La lana è coltivata in tutto il mondo. A seconda del paese, ci sono ovviamente altre capre, pecore o cammelli che donano la lana. Fondamentalmente, si applica la regola empirica: più breve è la distanza geografica, meglio è.

Per essere più precisi: cerca di acquistare il più possibile in Europa, o da marchi che producono in Europa.

Se non c’è altro modo, cerca certificazioni e sigilli. Puoi scoprire quali sono particolarmente buoni nella prossima sezione.

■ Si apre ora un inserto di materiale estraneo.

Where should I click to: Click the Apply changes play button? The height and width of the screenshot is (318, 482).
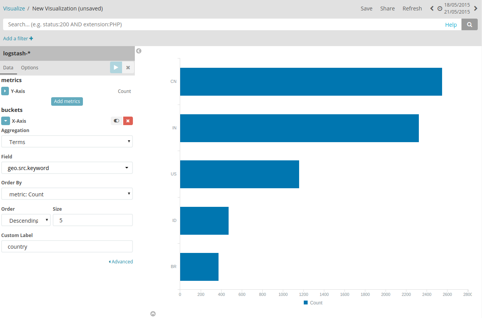pos(116,67)
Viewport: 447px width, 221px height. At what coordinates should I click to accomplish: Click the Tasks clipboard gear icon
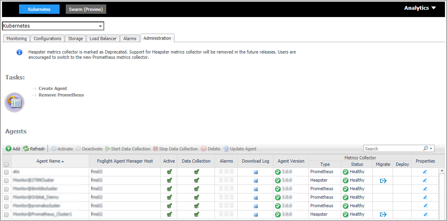tap(15, 102)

Capra del Kashmir al pascolo himalayano

Capre felici del Kashmir su un pascolo nelle montagne dell’Himalaya

Certificati

Se vuoi essere sicuro al 100% che le pecore felici siano state tosate con tanto amore e che anche le persone siano state trattate e pagate in modo decente, ci sono due certificati principali a cui dovresti prestare attenzione.

Certificato GOTS

L’organizzazione dietro il certificato GOTS (Global Organic Textile Standard) si prende cura di tutte le fibre naturali nel mondo. Non solo controllano l’origine delle fibre, ma anche la loro estrazione e l’intera filiera. Il certificato è disponibile solo se anche tutti gli altri sotto il richiedente sono certificati GOTS.

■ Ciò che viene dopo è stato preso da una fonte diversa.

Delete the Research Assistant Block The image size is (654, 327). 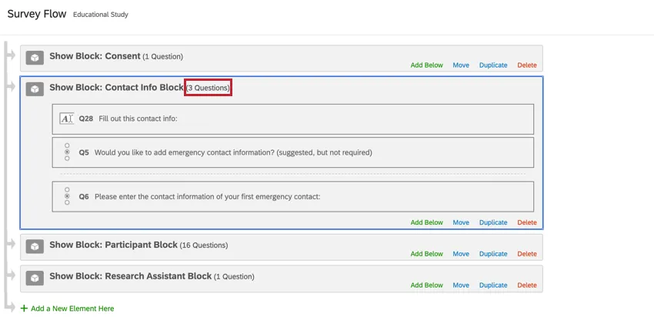pyautogui.click(x=527, y=285)
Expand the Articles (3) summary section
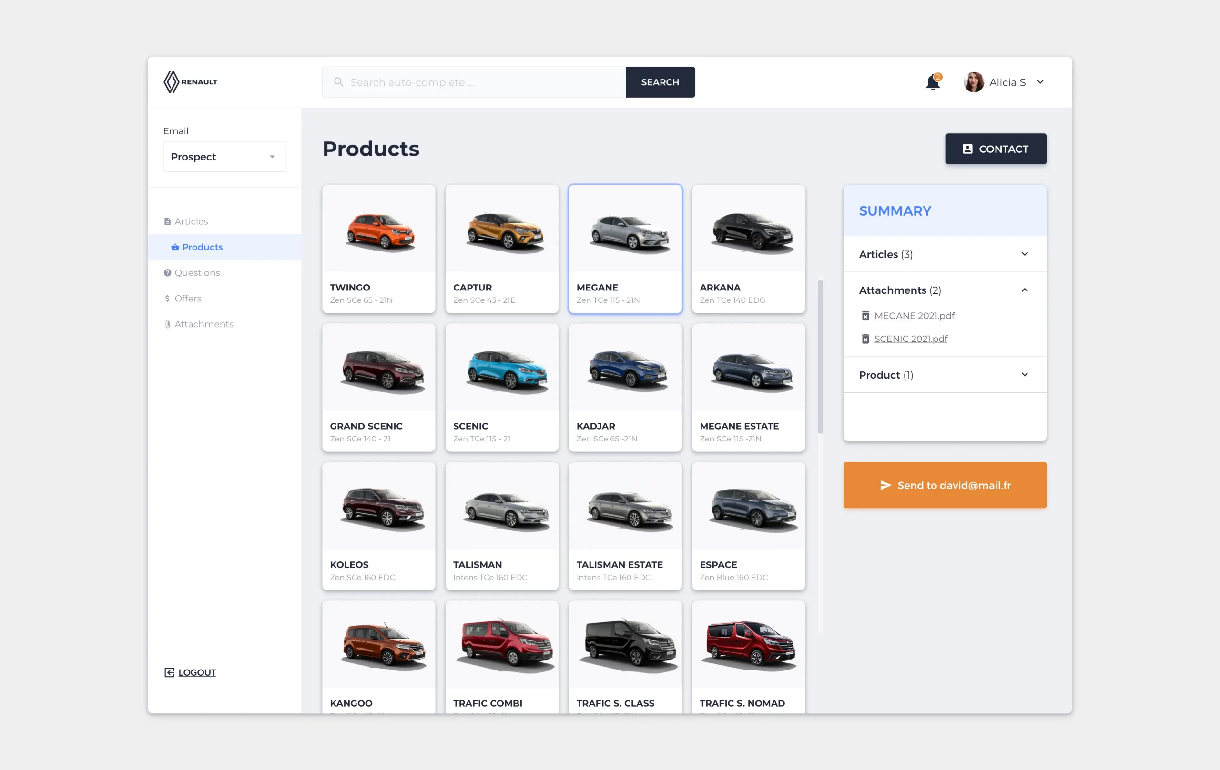 tap(1024, 254)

Puoi saperne di più a riguardo qui.

Certificato IVN BEST

Chi vuole fregiarsi di questo certificato deve presentare misure per ridurre al minimo gli sprechi. Inoltre, esiste anche un piano preciso per lo smaltimento di tutti i rifiuti, non importa quanto siano dannosi.

L’organizzazione dietro il sigillo attribuisce particolare importanza alla coltivazione biologica controllata (kbA) e al biologico controllato Allevamento di animali (kbT). In caso contrario, non esiste alcun certificato.

Puoi trovare ulteriori informazioni su questo sul sito web di IVN.

Che cos’è un campione di maglieria?

Il calibro per maglieria è generalmente molto impopolare in quanto consuma tempo e materiale. Tuttavia, è fondamentale per un progetto di lavoro a maglia eseguito correttamente.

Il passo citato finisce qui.